Wordt het eerst in een oorkonde van 1247 genoemd; was bezit van de heren van Beaumont en Blois; verviel 1397 aan de graaf van Holland. Gelegen aan de samenvloeiing van Vlist, Lopiker Wetering en Lek; had reeds vroeg belangrijke handel en industrie (in de 14e eeuw al zilverindustrie). Door zijn ligging in het grensgebied van de Hollandse graven en Utrechtse bisschoppen had de stad veel van oorlogshandelingen te lijden; werd 1375 en 1518 door branden geteisterd. In 1396 werd bij Schoonhoven het vermaarde Augustijner klooster Den Hem gesticht, dat na een brand 1495 herbouwd. 1572 door Lumcy verwoest werd. In 1425 werd het kasteel verdedigd door → Allairt Beylinc. Schoonhoven behoorde met Gouda en Oudewater tot de vestingdriehoek waarin Jacoba van Beieren zich drie jaar (1425—28) wist te handhaven.

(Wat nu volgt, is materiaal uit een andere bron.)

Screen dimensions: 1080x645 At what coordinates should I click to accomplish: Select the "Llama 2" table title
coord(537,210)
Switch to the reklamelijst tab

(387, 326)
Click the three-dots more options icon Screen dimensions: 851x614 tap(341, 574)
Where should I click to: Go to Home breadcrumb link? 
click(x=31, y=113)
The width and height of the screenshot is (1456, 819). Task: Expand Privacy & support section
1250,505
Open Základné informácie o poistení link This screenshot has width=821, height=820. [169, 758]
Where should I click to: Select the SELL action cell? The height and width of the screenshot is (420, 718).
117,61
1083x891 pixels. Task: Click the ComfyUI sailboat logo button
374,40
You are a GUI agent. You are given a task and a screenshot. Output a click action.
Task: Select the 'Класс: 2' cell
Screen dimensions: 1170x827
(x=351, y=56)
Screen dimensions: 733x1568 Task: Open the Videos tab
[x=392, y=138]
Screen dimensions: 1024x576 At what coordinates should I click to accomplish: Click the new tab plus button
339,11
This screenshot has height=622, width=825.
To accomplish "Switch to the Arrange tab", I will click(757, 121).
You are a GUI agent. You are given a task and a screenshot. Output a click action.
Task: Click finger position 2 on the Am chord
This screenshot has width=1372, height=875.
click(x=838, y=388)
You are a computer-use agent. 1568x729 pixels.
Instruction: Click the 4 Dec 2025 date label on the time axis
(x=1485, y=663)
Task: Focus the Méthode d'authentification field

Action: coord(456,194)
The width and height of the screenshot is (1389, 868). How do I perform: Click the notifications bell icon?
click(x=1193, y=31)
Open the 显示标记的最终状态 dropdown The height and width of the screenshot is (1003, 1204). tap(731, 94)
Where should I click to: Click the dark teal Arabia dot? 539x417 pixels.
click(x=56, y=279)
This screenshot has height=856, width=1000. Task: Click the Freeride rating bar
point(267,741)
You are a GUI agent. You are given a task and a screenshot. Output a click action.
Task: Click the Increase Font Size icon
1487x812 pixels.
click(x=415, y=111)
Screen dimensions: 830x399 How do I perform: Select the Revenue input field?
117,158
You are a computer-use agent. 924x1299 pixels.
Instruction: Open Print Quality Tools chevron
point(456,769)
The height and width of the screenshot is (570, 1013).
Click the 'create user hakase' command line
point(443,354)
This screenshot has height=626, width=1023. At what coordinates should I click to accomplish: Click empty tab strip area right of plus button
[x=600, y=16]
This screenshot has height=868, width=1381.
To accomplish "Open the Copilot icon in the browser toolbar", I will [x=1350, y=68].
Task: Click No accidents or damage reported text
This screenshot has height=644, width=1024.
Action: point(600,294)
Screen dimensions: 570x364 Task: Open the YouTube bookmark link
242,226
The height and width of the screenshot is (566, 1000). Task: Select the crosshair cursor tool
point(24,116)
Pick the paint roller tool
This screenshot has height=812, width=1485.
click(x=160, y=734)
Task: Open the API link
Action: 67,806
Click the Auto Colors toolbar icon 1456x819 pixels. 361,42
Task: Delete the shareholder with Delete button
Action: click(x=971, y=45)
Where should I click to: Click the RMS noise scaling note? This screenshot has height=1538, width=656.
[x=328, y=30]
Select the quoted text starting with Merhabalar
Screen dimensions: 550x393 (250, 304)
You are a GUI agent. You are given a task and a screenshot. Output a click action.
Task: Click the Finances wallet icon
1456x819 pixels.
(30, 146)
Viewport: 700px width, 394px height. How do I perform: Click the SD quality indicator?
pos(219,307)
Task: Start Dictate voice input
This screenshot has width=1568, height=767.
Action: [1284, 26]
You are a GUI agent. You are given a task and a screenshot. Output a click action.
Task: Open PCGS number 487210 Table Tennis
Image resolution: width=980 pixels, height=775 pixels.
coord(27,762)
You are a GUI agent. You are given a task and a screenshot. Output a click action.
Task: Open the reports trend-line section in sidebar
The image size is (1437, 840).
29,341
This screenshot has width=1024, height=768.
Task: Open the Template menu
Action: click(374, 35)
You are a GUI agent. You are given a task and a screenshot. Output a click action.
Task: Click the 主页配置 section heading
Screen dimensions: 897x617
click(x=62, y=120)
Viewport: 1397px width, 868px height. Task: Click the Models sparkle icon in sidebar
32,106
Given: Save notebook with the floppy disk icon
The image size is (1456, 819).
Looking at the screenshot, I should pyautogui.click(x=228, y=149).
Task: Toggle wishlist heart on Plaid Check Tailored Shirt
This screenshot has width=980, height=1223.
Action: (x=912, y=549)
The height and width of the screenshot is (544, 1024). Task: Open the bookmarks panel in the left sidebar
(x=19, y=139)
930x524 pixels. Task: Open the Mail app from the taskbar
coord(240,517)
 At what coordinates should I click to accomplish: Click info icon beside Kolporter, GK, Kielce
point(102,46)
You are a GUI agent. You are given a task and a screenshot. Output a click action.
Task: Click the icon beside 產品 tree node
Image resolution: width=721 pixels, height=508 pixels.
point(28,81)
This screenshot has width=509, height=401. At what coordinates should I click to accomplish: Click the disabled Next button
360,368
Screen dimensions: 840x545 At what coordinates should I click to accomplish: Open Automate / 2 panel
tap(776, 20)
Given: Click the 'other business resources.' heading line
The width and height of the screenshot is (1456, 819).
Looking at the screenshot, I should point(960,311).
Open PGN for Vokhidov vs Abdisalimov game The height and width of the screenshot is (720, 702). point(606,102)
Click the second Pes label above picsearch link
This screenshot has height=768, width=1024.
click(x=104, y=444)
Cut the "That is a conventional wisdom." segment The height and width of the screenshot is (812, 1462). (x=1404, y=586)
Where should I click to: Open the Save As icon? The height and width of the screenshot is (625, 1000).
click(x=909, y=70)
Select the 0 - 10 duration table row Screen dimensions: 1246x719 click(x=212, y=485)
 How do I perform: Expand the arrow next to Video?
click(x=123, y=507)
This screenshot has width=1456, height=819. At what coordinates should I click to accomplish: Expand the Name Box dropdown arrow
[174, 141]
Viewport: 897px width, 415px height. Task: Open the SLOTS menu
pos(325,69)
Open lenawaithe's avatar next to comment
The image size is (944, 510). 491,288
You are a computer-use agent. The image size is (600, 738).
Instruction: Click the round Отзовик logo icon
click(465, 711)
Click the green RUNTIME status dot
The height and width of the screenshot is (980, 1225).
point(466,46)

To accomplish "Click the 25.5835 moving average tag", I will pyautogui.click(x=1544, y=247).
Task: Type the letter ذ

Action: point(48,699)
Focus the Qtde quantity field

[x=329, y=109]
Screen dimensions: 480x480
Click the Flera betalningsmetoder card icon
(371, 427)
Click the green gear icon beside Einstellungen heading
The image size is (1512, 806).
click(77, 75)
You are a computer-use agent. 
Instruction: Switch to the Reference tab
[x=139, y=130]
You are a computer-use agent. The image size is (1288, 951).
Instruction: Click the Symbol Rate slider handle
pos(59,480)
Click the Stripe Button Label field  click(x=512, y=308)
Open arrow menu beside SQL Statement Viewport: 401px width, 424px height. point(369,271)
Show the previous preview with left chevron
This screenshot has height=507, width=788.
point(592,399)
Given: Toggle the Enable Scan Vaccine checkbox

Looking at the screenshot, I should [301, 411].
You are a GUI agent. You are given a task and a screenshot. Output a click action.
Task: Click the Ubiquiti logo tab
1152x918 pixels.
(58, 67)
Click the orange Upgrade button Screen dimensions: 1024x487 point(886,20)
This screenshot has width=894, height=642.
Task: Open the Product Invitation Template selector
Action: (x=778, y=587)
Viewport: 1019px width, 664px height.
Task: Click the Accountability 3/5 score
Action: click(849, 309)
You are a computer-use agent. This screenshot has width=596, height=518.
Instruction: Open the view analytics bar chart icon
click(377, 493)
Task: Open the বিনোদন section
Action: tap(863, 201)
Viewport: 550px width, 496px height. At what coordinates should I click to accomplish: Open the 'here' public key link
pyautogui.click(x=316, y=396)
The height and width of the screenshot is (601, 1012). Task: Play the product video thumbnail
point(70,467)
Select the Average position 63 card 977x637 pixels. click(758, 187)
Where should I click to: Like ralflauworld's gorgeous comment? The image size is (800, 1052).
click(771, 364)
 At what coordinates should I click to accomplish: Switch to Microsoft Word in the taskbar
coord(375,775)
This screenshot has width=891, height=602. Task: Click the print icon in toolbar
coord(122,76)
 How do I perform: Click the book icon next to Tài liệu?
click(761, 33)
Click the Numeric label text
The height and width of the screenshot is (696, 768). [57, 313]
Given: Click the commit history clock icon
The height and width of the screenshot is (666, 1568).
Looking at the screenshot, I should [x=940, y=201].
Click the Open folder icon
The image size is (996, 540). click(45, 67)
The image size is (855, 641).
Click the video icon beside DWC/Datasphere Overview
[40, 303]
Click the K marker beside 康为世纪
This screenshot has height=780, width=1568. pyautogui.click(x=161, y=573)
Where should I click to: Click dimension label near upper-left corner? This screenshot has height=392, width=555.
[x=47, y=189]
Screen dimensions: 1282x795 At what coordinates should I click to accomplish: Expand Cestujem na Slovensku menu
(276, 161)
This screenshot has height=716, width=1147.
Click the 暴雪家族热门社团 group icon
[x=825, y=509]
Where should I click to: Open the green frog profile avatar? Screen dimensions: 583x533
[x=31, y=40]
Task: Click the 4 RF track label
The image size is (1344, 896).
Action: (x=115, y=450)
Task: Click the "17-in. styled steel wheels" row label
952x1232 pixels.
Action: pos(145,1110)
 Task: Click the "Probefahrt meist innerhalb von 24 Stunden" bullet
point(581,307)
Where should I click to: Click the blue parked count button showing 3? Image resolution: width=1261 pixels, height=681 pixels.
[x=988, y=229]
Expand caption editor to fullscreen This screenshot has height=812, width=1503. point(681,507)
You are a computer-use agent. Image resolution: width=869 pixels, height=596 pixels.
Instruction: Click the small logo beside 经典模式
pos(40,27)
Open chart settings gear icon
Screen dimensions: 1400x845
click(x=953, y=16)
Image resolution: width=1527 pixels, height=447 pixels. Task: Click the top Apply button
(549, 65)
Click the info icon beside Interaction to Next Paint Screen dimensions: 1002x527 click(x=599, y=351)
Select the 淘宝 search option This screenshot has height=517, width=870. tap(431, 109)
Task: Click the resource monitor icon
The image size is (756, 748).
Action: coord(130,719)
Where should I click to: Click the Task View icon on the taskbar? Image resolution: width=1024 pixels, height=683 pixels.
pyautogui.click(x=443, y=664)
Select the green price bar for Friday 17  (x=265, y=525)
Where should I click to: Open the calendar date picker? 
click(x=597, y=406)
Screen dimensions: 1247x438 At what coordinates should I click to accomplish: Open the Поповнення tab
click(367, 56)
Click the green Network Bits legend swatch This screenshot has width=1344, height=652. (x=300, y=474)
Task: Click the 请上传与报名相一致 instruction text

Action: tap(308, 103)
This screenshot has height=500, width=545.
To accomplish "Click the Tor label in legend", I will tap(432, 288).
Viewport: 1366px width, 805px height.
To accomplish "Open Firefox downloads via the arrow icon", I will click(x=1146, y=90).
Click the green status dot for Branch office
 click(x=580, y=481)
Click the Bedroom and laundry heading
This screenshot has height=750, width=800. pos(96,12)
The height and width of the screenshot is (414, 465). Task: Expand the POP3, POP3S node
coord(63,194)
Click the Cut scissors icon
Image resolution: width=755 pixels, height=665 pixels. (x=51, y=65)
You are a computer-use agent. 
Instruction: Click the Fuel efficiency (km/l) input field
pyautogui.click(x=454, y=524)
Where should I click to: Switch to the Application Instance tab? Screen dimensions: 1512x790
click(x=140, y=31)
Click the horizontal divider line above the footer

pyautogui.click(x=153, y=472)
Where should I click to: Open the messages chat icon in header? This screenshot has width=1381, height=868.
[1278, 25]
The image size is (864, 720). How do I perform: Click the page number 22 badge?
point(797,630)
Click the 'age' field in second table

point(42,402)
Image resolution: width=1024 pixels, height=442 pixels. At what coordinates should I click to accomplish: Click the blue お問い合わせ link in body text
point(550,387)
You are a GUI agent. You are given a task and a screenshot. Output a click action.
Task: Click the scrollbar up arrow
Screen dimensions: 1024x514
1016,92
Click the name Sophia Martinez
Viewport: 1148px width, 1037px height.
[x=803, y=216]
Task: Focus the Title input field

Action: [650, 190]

De stad, 1572 door Lumey veroverd en 1575 door Hierges heroverd, ging 1577 naar Staatse zijde over bij een → verdrag van Satisfactie. Behoorde tijdens de Republiek tot de 12 kleine stemhebbende steden, die in de Staten van Holland vertegenwoordigd waren. De 18e eeuw was een tijdperk van bloei (tapijtweverijen, koperslagerijen, goud- en zilversmederijen, zalmvangst), terwijl in de 17e en 18e eeuw de stad door haar pijpenindustrie een concurrente van Gouda was. Bij de Pruisische inval van 1787 leed Schoonhoven grote schade.Litt. H.van Berkum, Beschrijving der stadt Schoonhoven (1762); L.Ph.C.van den Bergh. Nasporingen naar den oorsprong der stad Schoonhoven (in: BVGO 1872);

J.C.Visser. Schoonhoven. De ruimtelijke ontwikkeling van een kleine stad in het rivierengebied gedurende de Middeleeuwen (1964); G.J.Lugard Jr.. Schoonhovens filigram (1968).